A. Period Covered by Request. Requests must set forth a specific period, which will generally not exceed one hundred eighty (180) days from the date of the request, for which transaction information is sought. The Fund may request transaction information older than one hundred eighty (180) days from the date of the request as it deems necessary to investigate compliance with policies established by the Fund for the purpose of eliminating or reducing any dilution of the value of the outstanding Shares issued by the Fund.
B. Form and Timing of Response. Intermediary agrees to provide, promptly upon request of the Fund, but in no event later than five (5) business days or such other time as agreed to by the Fund, the requested information specified in paragraph 2. If requested by the Fund or its designee, Intermediary agrees to use its best efforts to determine promptly whether any specific person about whom it has received the identification and transaction information specified in paragraph 2 is itself a financial intermediary (“Indirect Intermediary”) and, upon further request of the Fund or its designee, promptly (within the time period designated above) either: (i) provide or arrange to provide to the Fund or its designee, the information in paragraph 2 for those Shareholders who hold an account with an Indirect Intermediary, or (ii) if directed by the Fund or its designee, restrict or prohibit further purchases of Fund Shares from such Indirect Intermediary. In such instances, Intermediary agrees to inform the Fund or its designee, whether it plans to perform (i) or (ii). Responses required by this paragraph must be communicated in writing and in a format mutually agreed upon by the parties. To the extent practicable, the format for any transaction information provided to the Fund or its designee should be consistent with the NSCC Standardized Data Reporting Format. For purposes of this provision, an “Indirect Intermediary” has the same meaning as in Rule 22c-2.
C. Limitations on Use of Information. The Fund agrees not to use the information received for marketing or any other similar purpose without the prior written consent of the Intermediary.

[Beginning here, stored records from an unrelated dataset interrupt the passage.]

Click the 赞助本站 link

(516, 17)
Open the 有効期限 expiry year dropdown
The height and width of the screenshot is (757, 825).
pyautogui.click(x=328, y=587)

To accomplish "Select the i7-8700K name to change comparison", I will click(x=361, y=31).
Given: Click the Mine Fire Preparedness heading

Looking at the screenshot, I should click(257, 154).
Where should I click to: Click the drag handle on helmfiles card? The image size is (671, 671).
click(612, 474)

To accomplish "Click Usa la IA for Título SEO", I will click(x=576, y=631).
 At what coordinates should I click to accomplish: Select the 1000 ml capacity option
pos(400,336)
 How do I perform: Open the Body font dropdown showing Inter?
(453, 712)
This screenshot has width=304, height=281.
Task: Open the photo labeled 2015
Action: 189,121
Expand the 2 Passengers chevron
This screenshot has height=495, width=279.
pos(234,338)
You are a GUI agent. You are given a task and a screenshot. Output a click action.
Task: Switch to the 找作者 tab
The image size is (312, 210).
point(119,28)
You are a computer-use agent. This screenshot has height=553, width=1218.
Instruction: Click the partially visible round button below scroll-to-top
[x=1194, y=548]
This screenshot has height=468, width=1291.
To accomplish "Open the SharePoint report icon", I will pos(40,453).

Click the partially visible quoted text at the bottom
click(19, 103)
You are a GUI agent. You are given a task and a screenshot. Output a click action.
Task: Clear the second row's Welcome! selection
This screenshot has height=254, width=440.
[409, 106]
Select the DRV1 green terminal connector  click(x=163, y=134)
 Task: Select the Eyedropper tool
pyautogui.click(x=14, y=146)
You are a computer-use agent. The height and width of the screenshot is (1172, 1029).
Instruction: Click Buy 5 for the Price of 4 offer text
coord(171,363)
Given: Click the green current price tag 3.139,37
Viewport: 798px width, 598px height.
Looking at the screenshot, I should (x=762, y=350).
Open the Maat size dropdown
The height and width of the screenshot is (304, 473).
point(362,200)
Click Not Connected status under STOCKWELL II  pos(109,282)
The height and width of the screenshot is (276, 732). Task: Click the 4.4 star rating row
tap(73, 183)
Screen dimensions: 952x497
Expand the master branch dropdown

3. Agreement to Restrict Trading. Intermediary agrees to execute written instructions from the Fund or its designee to restrict or prohibit further purchases or exchanges of Shares or take such other action as requested by the Fund or its designee for a Shareholder that has been identified by the Fund or its designee as having engaged in transactions of the Fund’s Shares (directly or indirectly through the Intermediary’s account) that violate policies established by the Fund for the purpose of eliminating or reducing any dilution of the value of the outstanding Shares issued by the Fund.
A. Form of Instructions. Instructions must include the TIN, ITIN or GII, if known, and the specific restriction(s) to be executed. If the TIN, ITIN or GII is not known, the instructions must include an equivalent identifying number of the Shareholder(s) or account(s) or other agreed upon information to which the information relates.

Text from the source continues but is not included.